Supreme Court of Wyoming.

February 7, 2011.

*597 Representing Appellant: Diane M. Lozano, State Public Defender; Tina N. Kerin, Appellate Counsel; David E. Westling, Senior Assistant Appellate Counsel.

Representing Appellee: Bruce A. Salzburg, Wyoming Attorney General; Terry L. Armitage, Deputy Attorney General; D. Michael Pauling, Senior Assistant Attorney General; Andrew J. Kuhlmann, Assistant Attorney General.

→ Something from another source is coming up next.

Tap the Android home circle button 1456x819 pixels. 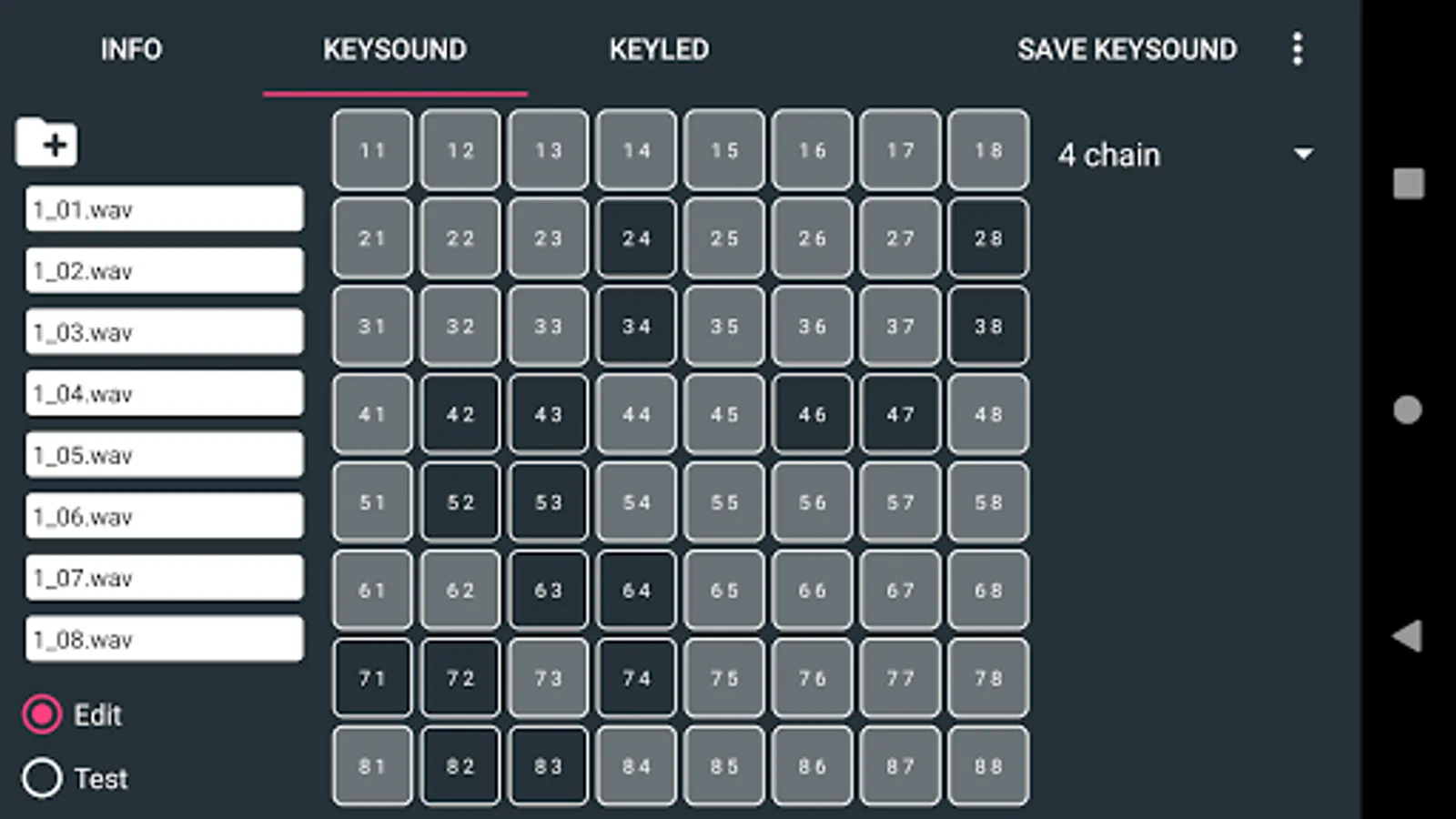point(1407,410)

Before KITE, C.J., and GOLDEN, HILL, VOIGT, and BURKE, JJ.

VOIGT, Justice.

[¶ 1] On October 30, 2008, police searched an apartment leased by the appellant's girlfriend and found marijuana, cocaine, heroin, and methamphetamine. The appellant's girlfriend told police that the drugs belonged to appellant, and he was charged with three counts of possession with intent to deliver a controlled substance. At trial, after the State presented its case in chief, the appellant moved for a judgment of acquittal claiming that the evidence presented by the State was insufficient to show that he had constructive possession of the drugs. This motion was denied and the appellant was convicted on all three counts. This appeal followed.

ISSUE

[¶ 2] Did the district court err when it found that the State had presented sufficient evidence to establish the elements of constructive possession and denied the appellant's motion for judgment of acquittal?

FACTS

[¶ 3] In July of 2007, the appellant's girlfriend, Courtney Vandom, gave the appellant a key to her apartment. Toward the end of 2007, Ms. Vandom and her daughter moved into the appellant's apartment. However, Ms. Vandom maintained the lease on her apartment.

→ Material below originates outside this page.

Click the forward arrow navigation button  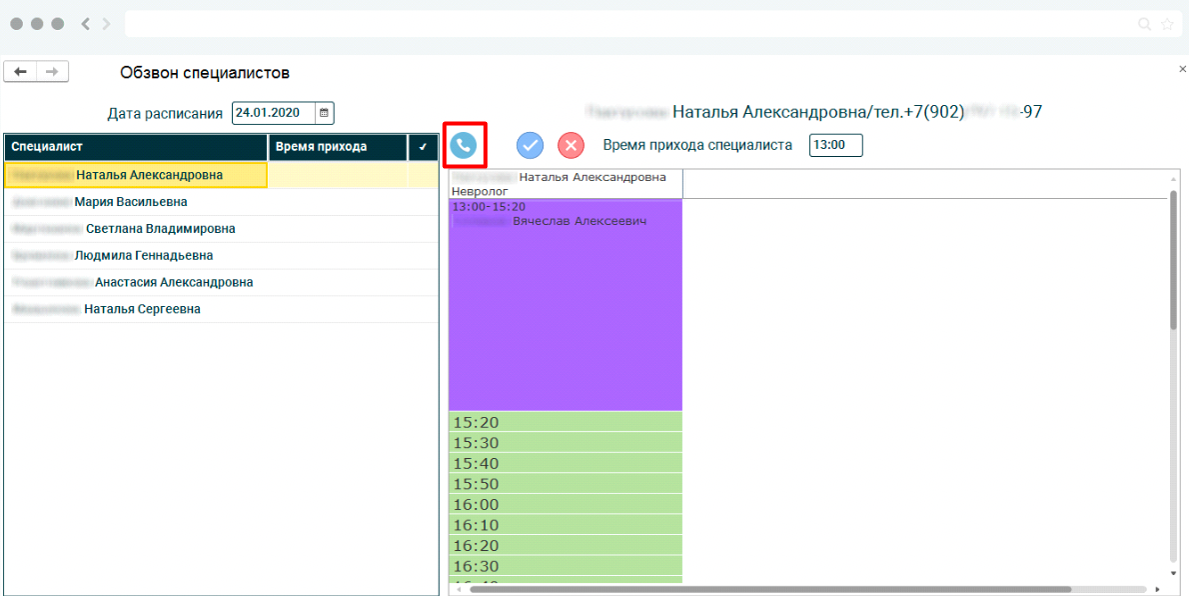pos(52,72)
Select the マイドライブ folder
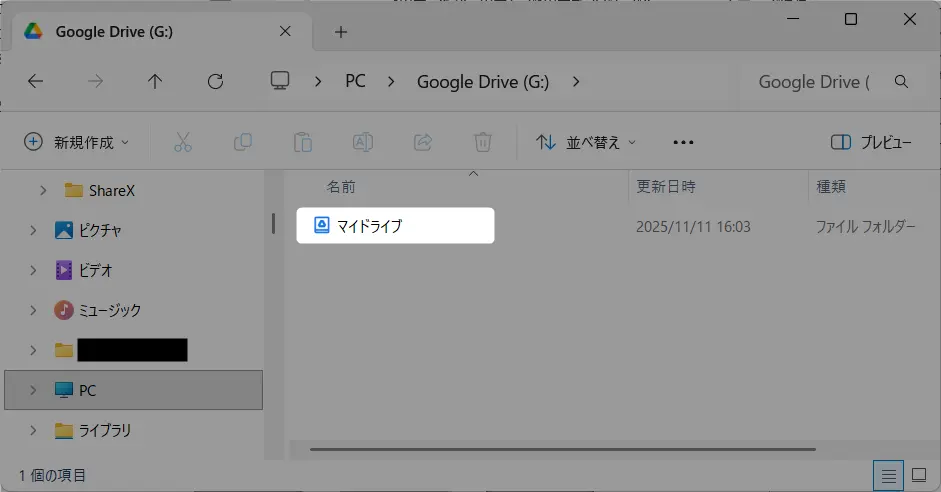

[¶ 4] During the first ten months of 2008, the appellant and Ms. Vandom continued to live together in the appellant's apartment, but Ms. Vandom visited her old apartment *598 about once a week. During these visits, Ms. Vandom would give packages to people the appellant would send to the apartment. The appellant would accompany Ms. Vandom to her apartment on occasion, but he also often went to the apartment when she was not present.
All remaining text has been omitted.